SpA are associated with several extra-articular manifestations, including acute anterior uveitis[24], genital and skin lesions[25] and inflammatory gut lesions[8].
Two histologic types of gut inflammation in patients with SpA can be distinguished: acute and chronic inflammation (Table 3). This classification refers to the morphologic characteristics and not to the onset or duration of the disease.

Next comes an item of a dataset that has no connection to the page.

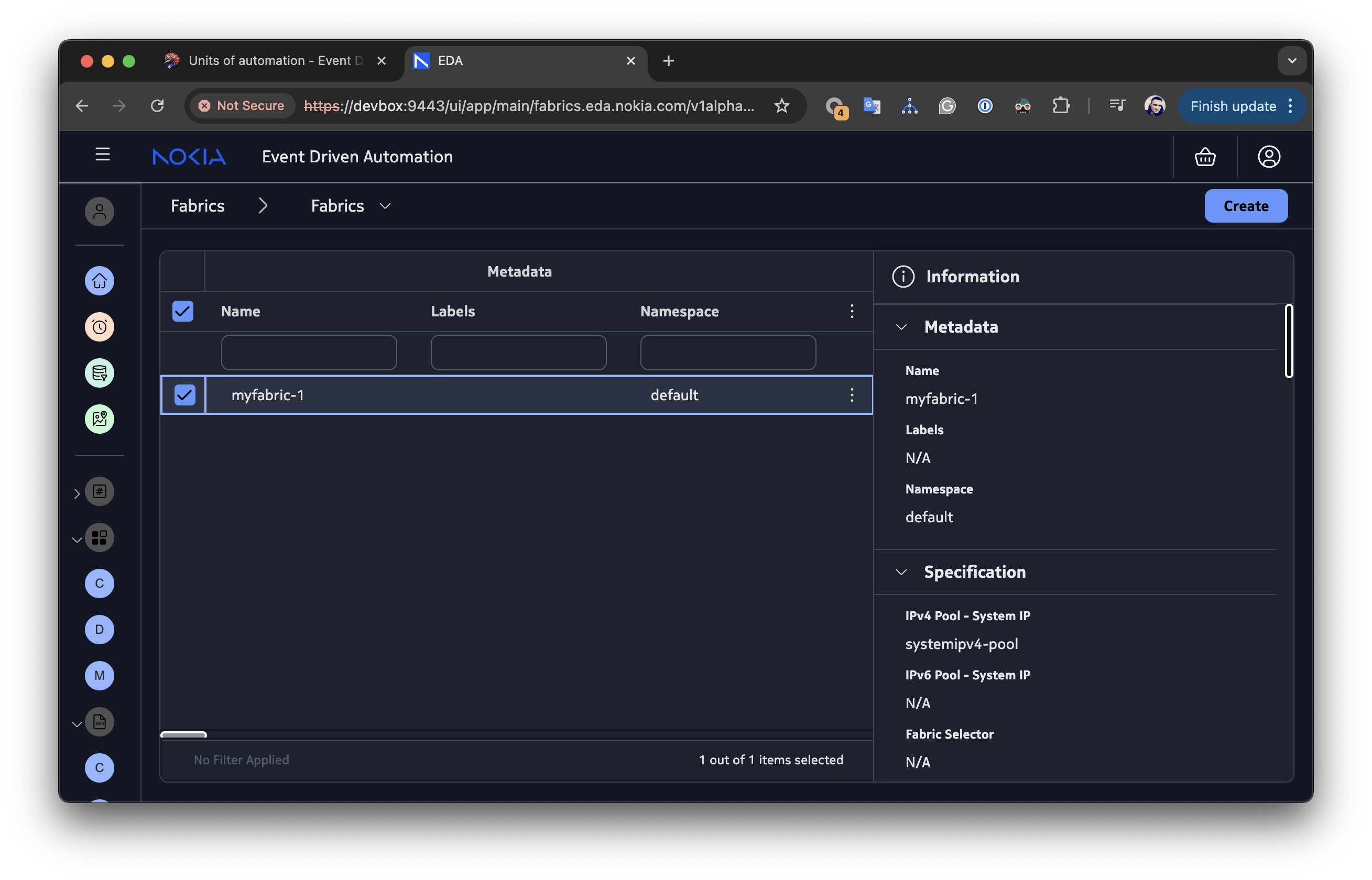
Task: Click the home icon in sidebar
Action: click(x=100, y=281)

Table 3 Histologic types of gut inflammation in patients with SpA.
Acute
Chronic
Architecture preserved
Architecture disturbed
PMN infiltration
Irregular, blunted and fused villi
Granulocytes, lymphocytes, plasma cells in lamina propria
Distortion crypts
Basal lymphoid follicles
Sarcoid-like granulomas
The acute type mimics the acute bacterial enterocolitis: the mucosal architecture is well preserved, there is a polymorphonuclear infiltration of the ileal villi and crypts, and an increased number of inflammatory cells (granulocytes, lymphocytes and plasma cells) in the lamina propria.

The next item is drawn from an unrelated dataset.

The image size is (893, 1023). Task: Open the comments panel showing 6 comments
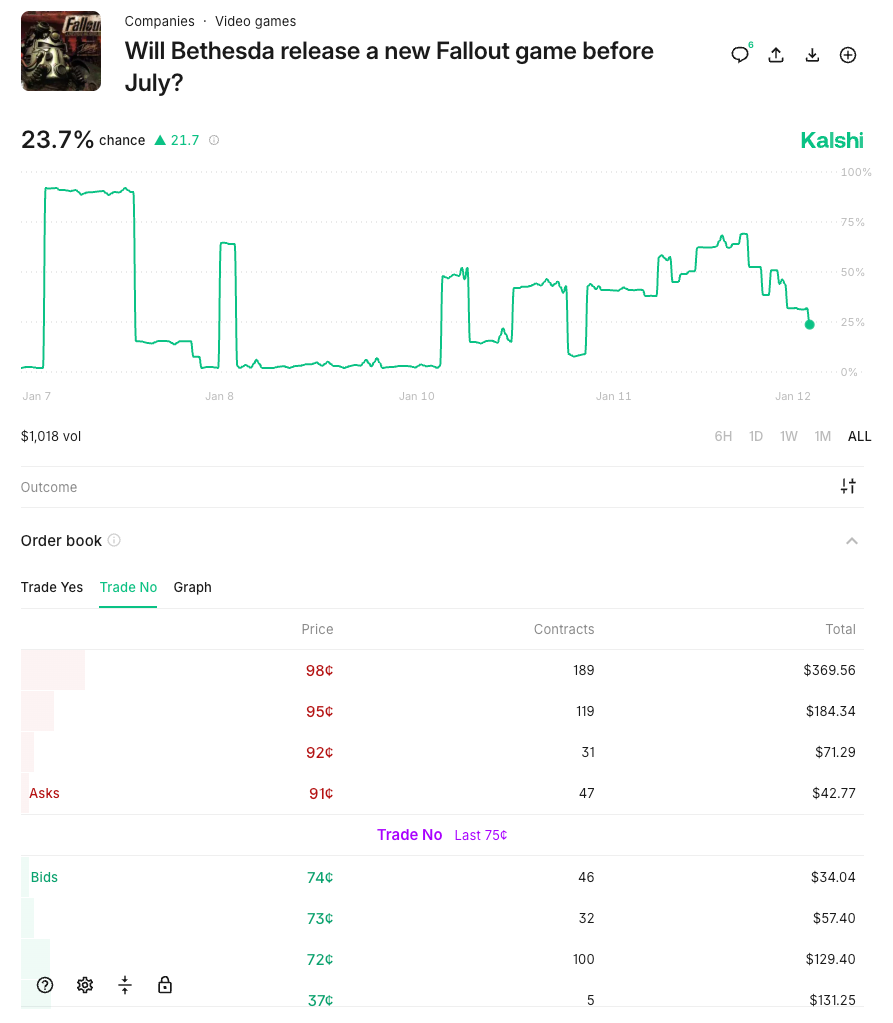coord(739,55)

Acute lesions are mainly seen in patients with reactive arthritis.
The chronic type is often indistinguishable from Crohn’s disease (CD): the mucosal architecture is clearly disturbed, the villi are irregular, blunted and fused; the crypts are distorted and the lamina propria is edematous and infiltrated by mononuclear cells. In some cases aphthoid ulcers and sarcoid-like granulomas are present. Chronic lesions are more present in undifferentiated SpA and AS[9].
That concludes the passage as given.